Quick – what’s the No. 1 market in the U.S.?

If you answered San Francisco, you would have been right, that is, if we were talking about home prices. But we’re not.

In terms of new home starts, the Dallas/Ft. Worth area remains the No. 1 market in the country with 35,090 housing starts per year, according to data from Metrostudy, a provider of primary and secondary market information to the housing and related industries.

In fact, its housing starts even continue to grow, jumping 12.1% year-over-year in the second quarter, the data showed. And annual closings soared, rising 20.8% annually, the largest increase since the third quarter of 2013.

Metrostudy explained this increase in closings follows six months of builders delivering affordable homes in the $200,000 to $300,000 range. The median new home price even dropped in the Dallas-Ft. Worth area by 1.7% from last year to $325,400.

Early this year, Freddie Mac predicted new home sales will be the driving factor of housing growth this year as the market struggles to produce enough inventory for the rising demand for homes.

And now, that market just got a little more affordable as builders concentrate market growth in the more affordable market segments.
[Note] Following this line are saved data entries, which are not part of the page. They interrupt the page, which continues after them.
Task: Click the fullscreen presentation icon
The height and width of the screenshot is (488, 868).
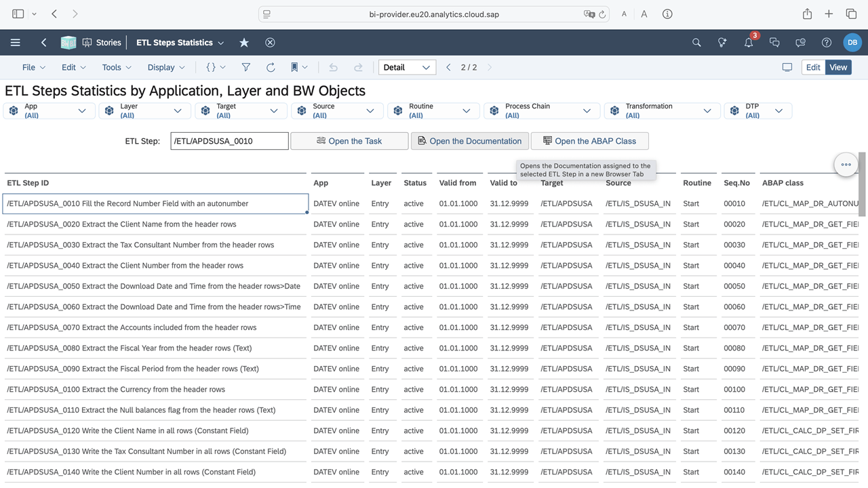Action: (x=787, y=67)
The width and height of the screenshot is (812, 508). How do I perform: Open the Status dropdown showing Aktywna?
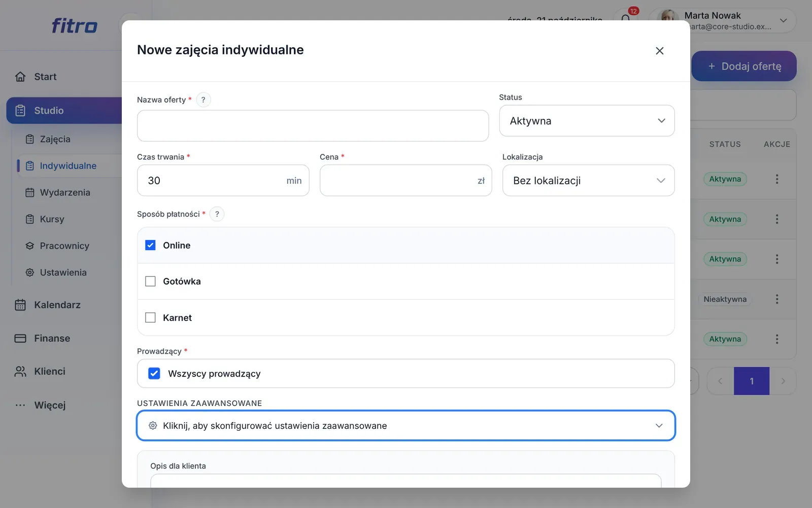coord(587,121)
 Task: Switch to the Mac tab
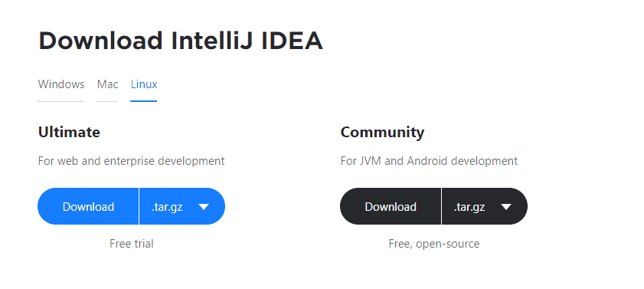[108, 84]
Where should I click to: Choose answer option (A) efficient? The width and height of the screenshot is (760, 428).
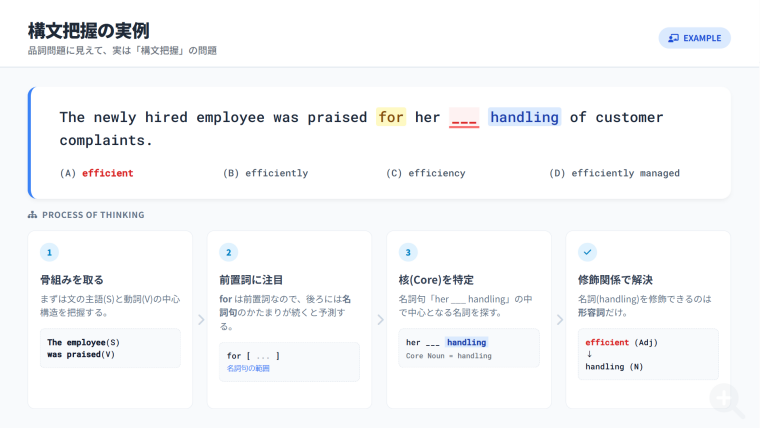click(97, 173)
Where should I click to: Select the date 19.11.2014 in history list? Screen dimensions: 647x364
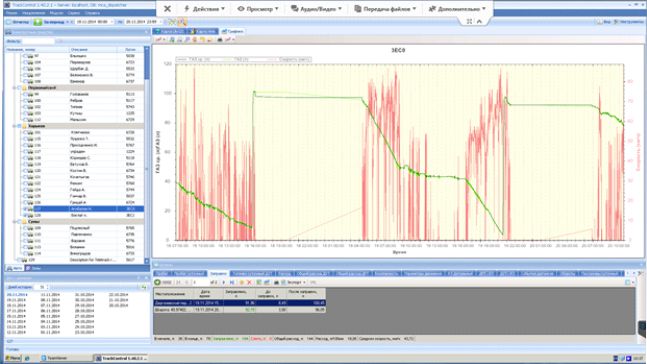coord(17,300)
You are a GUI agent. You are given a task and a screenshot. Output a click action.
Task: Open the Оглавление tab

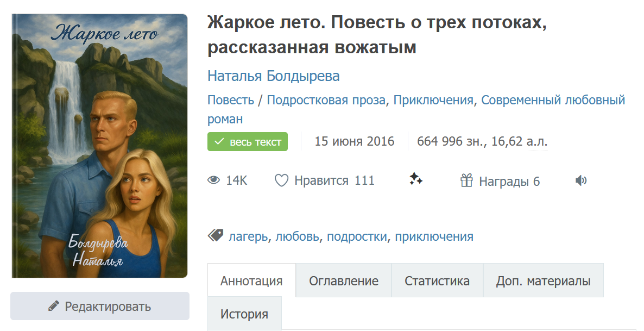(344, 281)
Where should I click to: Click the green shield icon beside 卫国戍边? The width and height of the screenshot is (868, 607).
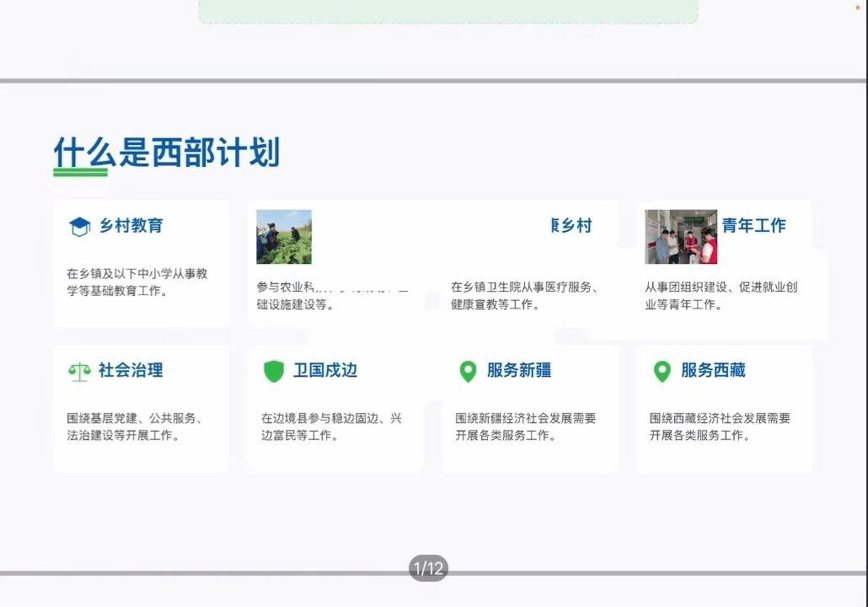(274, 371)
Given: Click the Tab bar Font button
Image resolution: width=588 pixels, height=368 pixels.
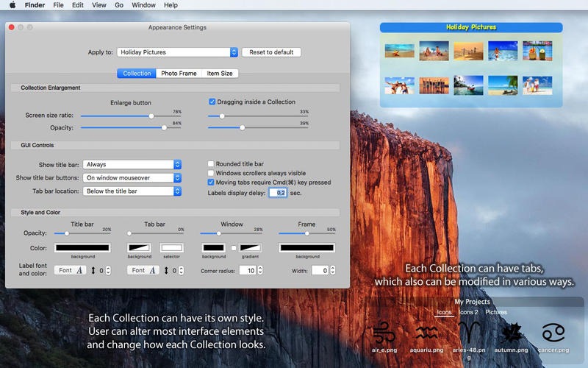Looking at the screenshot, I should pos(143,270).
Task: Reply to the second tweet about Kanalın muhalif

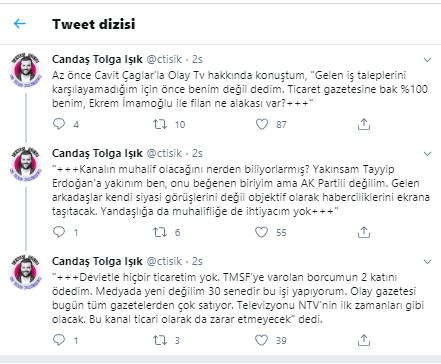Action: 59,232
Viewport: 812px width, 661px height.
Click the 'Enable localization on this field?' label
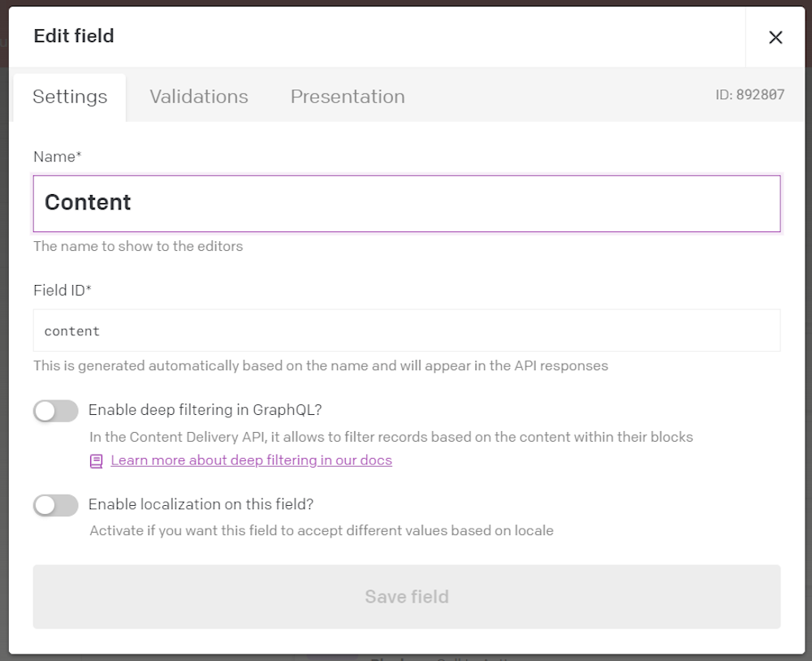click(201, 504)
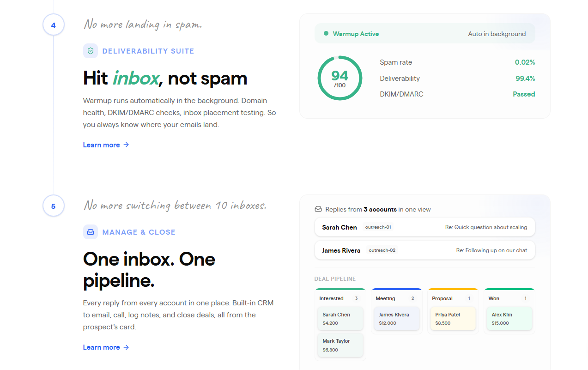Open Mark Taylor $6,800 deal card
588x370 pixels.
[340, 346]
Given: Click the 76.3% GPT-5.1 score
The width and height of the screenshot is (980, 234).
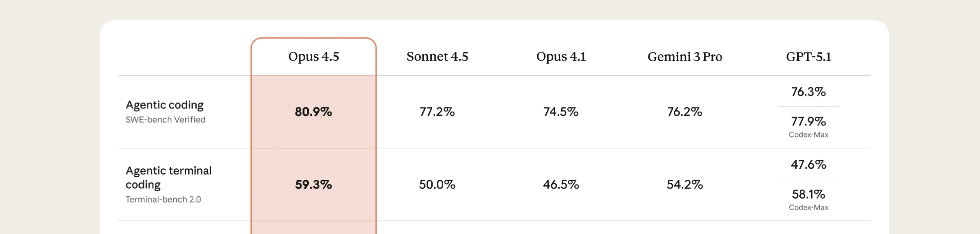Looking at the screenshot, I should pyautogui.click(x=808, y=92).
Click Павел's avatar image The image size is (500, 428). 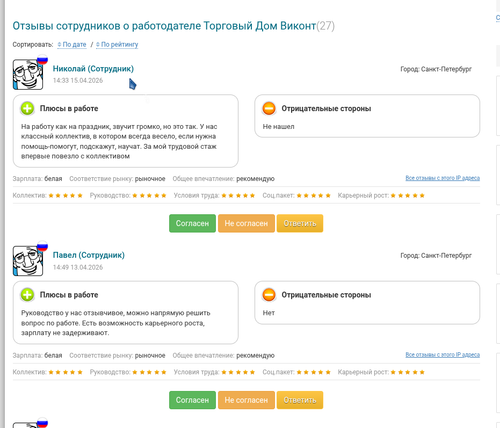click(28, 261)
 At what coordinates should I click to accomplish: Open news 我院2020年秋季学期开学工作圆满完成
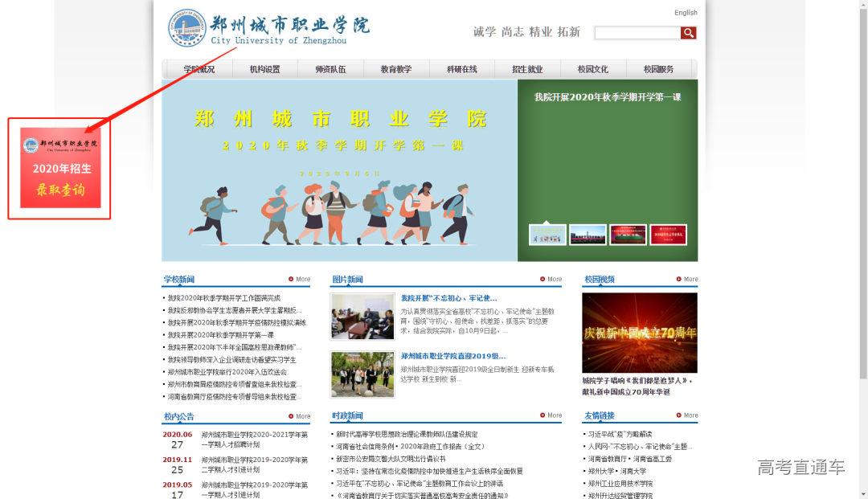tap(223, 298)
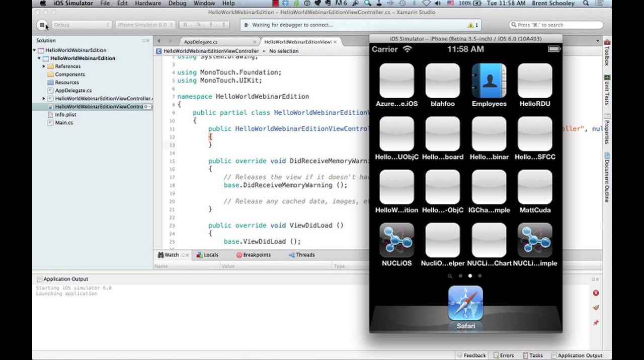Open the Employees app on the simulator

coord(489,81)
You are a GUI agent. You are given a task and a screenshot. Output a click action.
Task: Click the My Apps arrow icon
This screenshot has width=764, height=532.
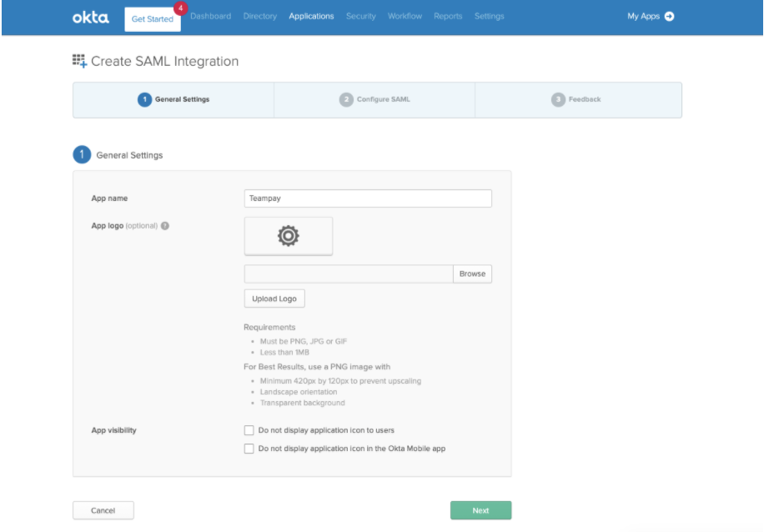pyautogui.click(x=670, y=16)
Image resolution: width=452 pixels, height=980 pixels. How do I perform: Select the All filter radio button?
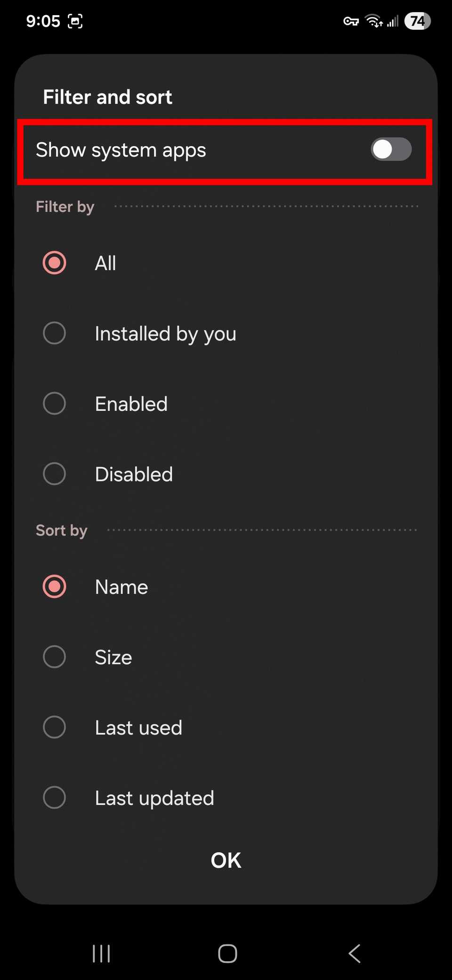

The chart below shows what percentage of new home starts are built in each price range.

Click to Enlarge

Dallas starts

(Source: Metrostudy)

The data further enforces the shifting demand for lower-priced homes.

“As builders and developers push to deliver smaller lots and more affordably priced product, expect the median price to fall,” said Paige Shipp, regional director of Metrostudy’s Dallas-Fort Worth market. “In a market where new and resale price appreciation significantly outpaced wage growth, a lower median price indicates that more homebuyers will be able to afford new homes.”

“The median resale price of $258,000 is 5.7% higher than 2017,” Shipp said. “As the median new home price drops and resale price increases, the delta between new and resale narrows. Currently, the difference between the median resale and new home price is 26.1%. The greatest difference in price was 50% in 2015.”

But this comes at a time when, across the U.S., affordability dropped to a 10-year low due to low mortgage inventory, rising home prices and even Canadian lumber tariffs, according to the latest report from the National Association of Home Builders.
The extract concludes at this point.